Tiga Puluh Dua

3.7K 312 13
                                    

"Raja dimana?"

Suara kesal Sarah terdengar dari luar ruangan Raja. Dia tahu hanya masalah waktu saja Sarah akan datang ke ruangannya dan protes karena telah dipecat dengan alasan yang tak masuk akal.

"Lagi ada meeting di perusahaan lain," jawab Fefe berbohong.

"Kalo dia meeting, kenapa lo ada disini?"

Raja tertawa kecil. Sarah memang tak pernah berubah, sifat berdebat tak mau kalahnya itu masih ada.

"Y-ya dia nggak mau gue ikut," suara Fefe kembali terdengar.

"Oke, bilang aja Raja lagi keluar tanpa lo. Berarti kalo Raja nggak ada, lo ngapain ngehalangin pintu Raja? Lo takut gue tiba-tiba masuk dan menemukan bahwa Raja ada di dalam?" Sarah tak henti-hentinya menyuduti Fefe.

"Gue takut lo tiba-tiba masuk terus berantakin ruangan Pak Raja."

"Lo kira gue sakit jiwa?"

Raja tak tahu apa yang terjadi selanjutnya. Namun tiba-tiba pintu ruangannya terbuka kasar dan Sarah langsung masuk ke dalam ruangannya.

"Sarah," Fefe hendak menarik tangan Sarah namun Raja mengisyaratkan Fefe untuk pergi.

Raja senang. Harapannya terkabul. Sarah datang ke ruangannya. Walaupun dengan emosi.

"Puas?" Sarah bertanya sinis kepada Raja.

Gadis itu menatap Raja kesal, "Kenapa sih lo nggak pernah profesional?!"

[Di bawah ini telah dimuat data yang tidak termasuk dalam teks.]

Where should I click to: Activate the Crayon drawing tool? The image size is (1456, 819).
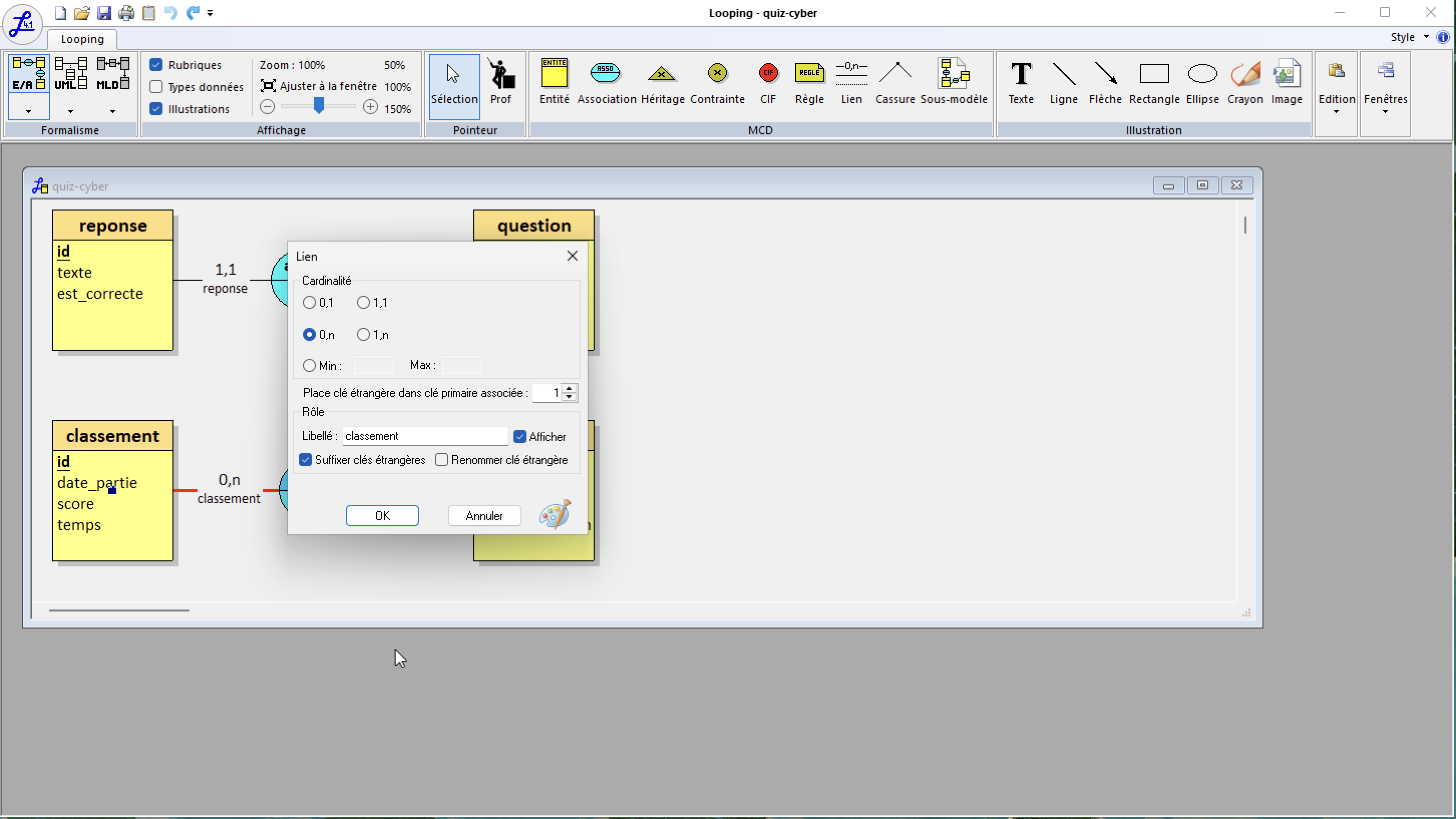coord(1244,83)
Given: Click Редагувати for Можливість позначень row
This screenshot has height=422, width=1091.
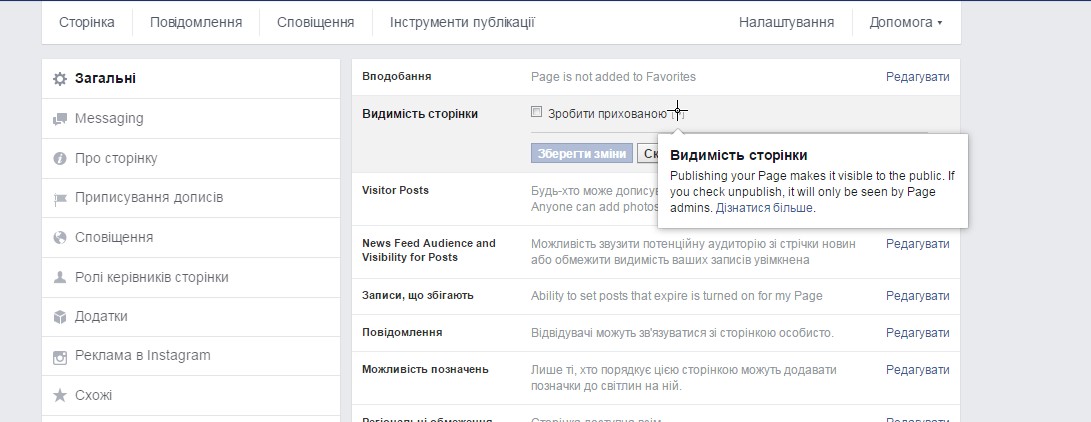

"Nggak profesional gimana? Alesannya 'kan udah jelas kalo lo itu dipecat gara-gara terlalu profesional, terlalu berprinsip," ujar Raja santai. Lelaki itu pura-pura menyibukkan dirinya dengan berkas-berkas. Padahal dirinya tidak bisa berkonsentrasi. Bagaimana mau berkonsentrasi jika di hadapannya terdapat gadis yang begitu ia cintai dan ia nantikan?

Sarah menarik kursi yang berada di hadapan meja Raja kemudian mendudukinya, "Bukannya orang berprinsip yang banyak dicari perusahaan?"

"Perusahaan lain iya. Perusahaan ini engga."

"Lo nggak profesional."

"Kenapa lagi sih?"

Sarah menatap Raja lekat, "Lo pecat gue gara-gara kemarin gue nolak lo 'kan?"

Kepala Raja terangkat menatap Sarah, "Emang kemarin lo nolak gue?"

"Emang--"

Perkataan Sarah terhenti saat matanya menatap sebuah bingkai foto yang berada di sudut meja kerja Raja. Di dalam bingkai itu terdapat foto dirinya dan Raja saat masih kecil. Mereka berdua sedang berpegangan sembari menggenggam seikat balon. Sarah ingat sekali. Foto itu diambil oleh mamanya saat mereka sedang bermain di Dufan.

Tubuh Sarah mematung. Gadis itu juga tak tahu harus berbuat apa hingga Raja membalikkan bingkai foto itu dan berdeham salah tingkah, "Mau ngomong apalagi? Saya punya banyak kerjaan."

Sarah mengerjap. Ia lupa. Raja adalah atasannya. Raja bukanlah temannya atau mantannya lagi. Lelaki itu adalah atasannya. Dan tidak berhak seorang bawahan yang walaupun sudah dipecat, bertindak tidak sopan kepada atasannya. Seketika ia sadar, disini bukanlah Raja yang tidak profesional. Tapi dialah. Sarah telah melanggar prinsipnya perihal profesionalitas.